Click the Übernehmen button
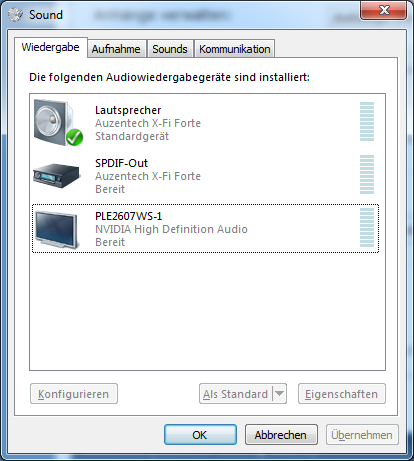Viewport: 414px width, 461px height. click(362, 435)
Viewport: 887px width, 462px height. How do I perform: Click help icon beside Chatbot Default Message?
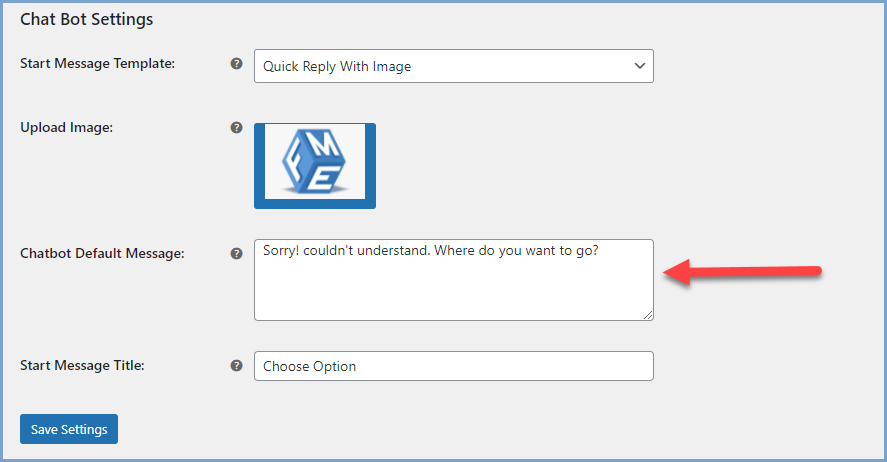click(236, 253)
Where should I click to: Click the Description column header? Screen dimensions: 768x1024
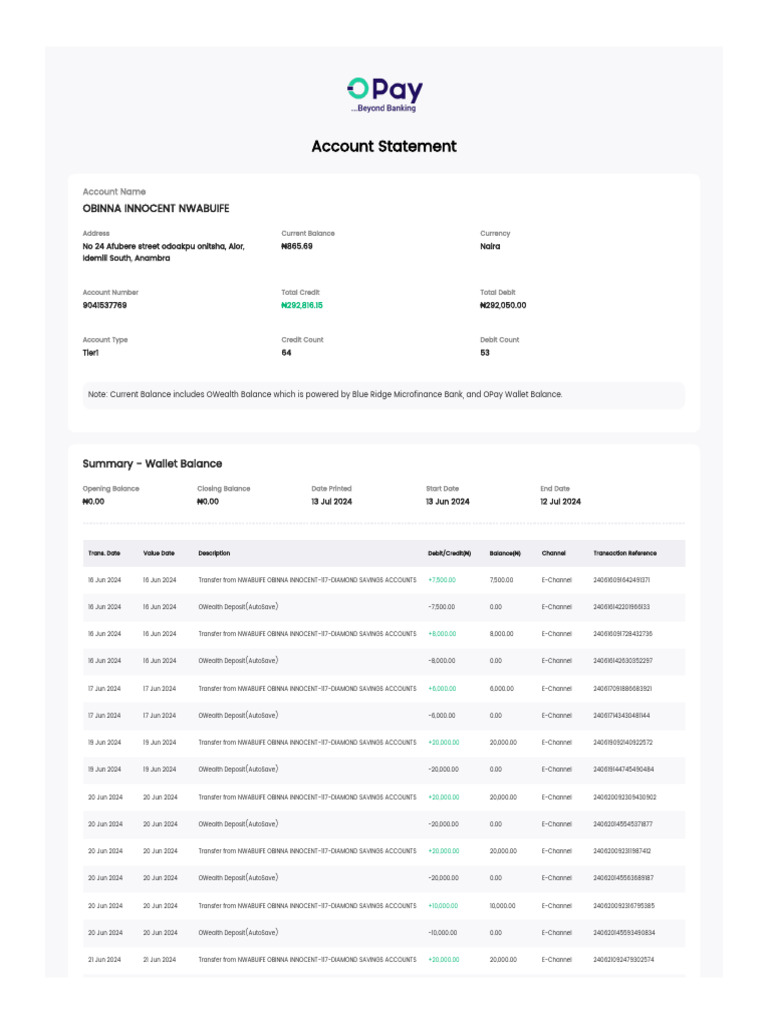coord(214,553)
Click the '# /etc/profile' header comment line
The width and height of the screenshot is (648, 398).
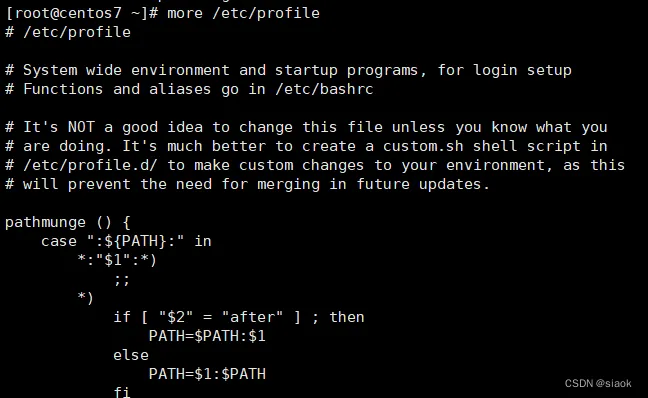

# PROBLEM TO SOLVE
Rewrite the records above, changing every "header" to "heading" and keeping everything else the same. Leave out the pictures.

# CORRECT RESPONSE
Click the Übernehmen button
Viewport: 414px width, 461px height. click(362, 435)
Viewport: 887px width, 462px height. How do I perform: Click help icon beside Chatbot Default Message?
click(236, 253)
Where should I click to: Click the Description column heading? Screen dimensions: 768x1024
coord(214,553)
Click the '# /etc/profile' heading comment line
The width and height of the screenshot is (648, 398).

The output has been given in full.